The Oregon Legislature is in session, but last year's session saw a lot of activity, some of which aimed at protecting injured Oregonians.
Sometimes, a person with an auto injury or other personal injury claim will enter into an agreement to settle the case with a structured settlement. These settlements essentially put the settlement funds into an annuity, which is an insurance contract that makes periodic payments over time. The settlement funds earn interest while in the annuity, and the injured person, over the full life of the contact, will receive a greater sum of money than the original settlement amount free of taxes.
However, some folks get into financial trouble, and may want to sell their structured settlement contract to get a lump sum payment. This can be a bad deal for the injured party, because they are now forced to take less money overall, and may have a big tax liability.

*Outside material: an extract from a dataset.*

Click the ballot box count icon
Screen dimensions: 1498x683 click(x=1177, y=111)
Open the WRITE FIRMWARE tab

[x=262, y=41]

A new House Bill allows a court to consider several factors before allowing a transfer of a structured settlement, including the injured party's financial situation. Basically, the law requires the court to nix any transfer of the annuity if it is not in the best interest of the injured person. Also, the company purchasing the annuity must make a disclosure to the injured party fourteen days before the agreement is signed. The new law allows the injured party to reject the agreement three days after signing, or prior to any court approval of the annuity sale.
We use annuities to help our clients with auto injury or other personal injury claims if that is the best way to go. If you have an Oregon or Washington personal injury claim, and have questions about how to best structure a settlement, or whether to settle at all, call us at 503 325 8600. We can give you the information you need to make an informed decision.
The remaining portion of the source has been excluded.